Defensoria Pública propõe ação de indenização contra o Município de Blumenau por abuso sexual praticado por funcionário de abrigo municipal em uma criança

Defensoria Pública propõe ação de indenização contra o Município de Blumenau por abuso sexual praticado por funcionário de abrigo municipal em uma criança

Notícias 0

O defensor público Albert Silva Lima, da 3ª Defensoria Pública de Blumenau, propôs uma ação de indenização por danos materiais, morais e psicológicos, no valor de R$ 800 mil, contra o Município de Blumenau, em favor de uma menina que foi abusada sexualmente enquanto estava acolhida institucionalmente no abrigo municipal para crianças de Blumenau. Na época dos fatos, a criança tinha entre cinco e seis anos.

De fevereiro de 2017 a setembro de 2018, juntamente com seus três irmãos, a menina esteve acolhida no abrigo.
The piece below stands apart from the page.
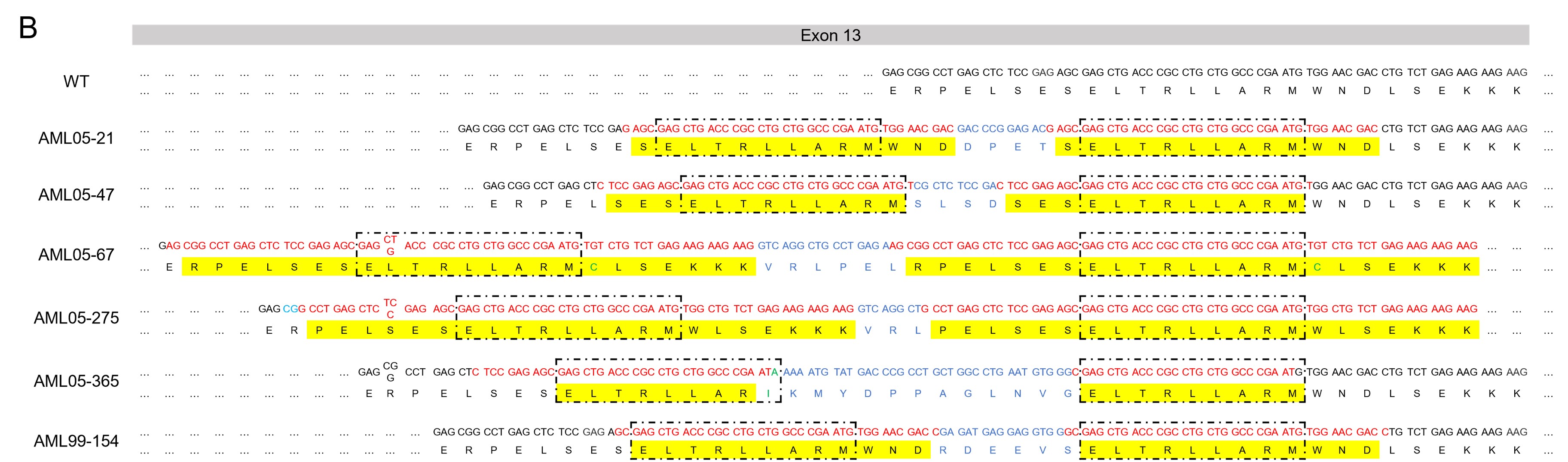Click the blue TCG codon in AML05-47
1568x462 pixels.
coord(918,186)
Durante o acolhimento, ela sofreu violência sexual por parte de um dos educadores sociais residentes na Casa Lar II. O fato foi noticiado por pessoa anônima ao Conselho Tutelar no dia 26 de março de 2018, mas não foi possível determinar com exatidão quantas vezes ela sofreu abuso sexual e em quais datas. Ao ser ouvida, a menina disse que o educador social J.R.P.D., que foi indiciado e teve sua prisão preventiva decretada, ameaçava matá-la caso contasse o que havia ocorrido.

De acordo com defensor público Abert Silva Lima, os atos de violência sexual contra a criança deflagraram uma cadeia de acontecimentos de alta lesividade, perniciosos à saúde psicológica, emocional e moral da infante. “A criança necessitou ser submetida a diversos atos de exposição física, de exposição de sua intimidade (exame de corpo delito; exames médicos periódicos), ensejou a necessidade de acompanhamento médico periódico, acompanhamento psicológico e psicopedagógico, trouxe e ainda traz abalo emocional, comportamental e relacional, não havendo nem como mensurar os reflexos e extensão dos danos ao longo de toda a vida passada e futura da criança”, afirmou.
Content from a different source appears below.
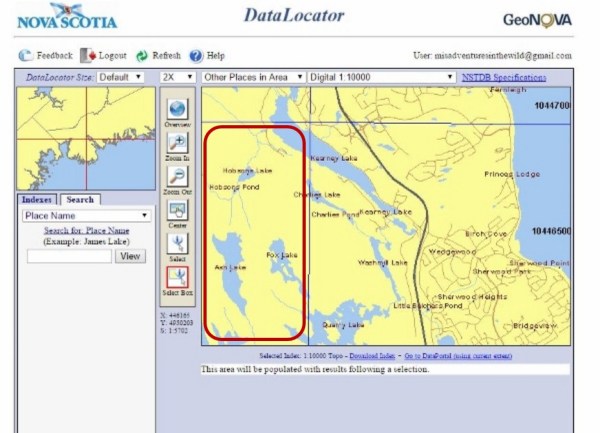Select the Zoom In tool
Ainda segundo o defensor, a falha do ente público em cumprir o seu dever de cuidado, proteção, acompanhamento e fiscalização dos serviços prestados, causou danos gravíssimos à criança. “Crianças e adolescentes, em situação de extrema vulnerabilidade, ainda sofriam tamanhas agressões nas dependências de um local que, em tese, deveria protegê-los. Os danos materiais, morais e psíquicos sofridos pela autora são evidentes e incontestáveis. Logo, em decorrência da conduta do Município de Blumenau, por intermédio do profissional que atuava no abrigo, traz à tona a responsabilidade objetiva do Município de Blumenau, no exercício e papel de interventor, pelos danos causados à autora, restando para este a obrigação de indenizar”, diz.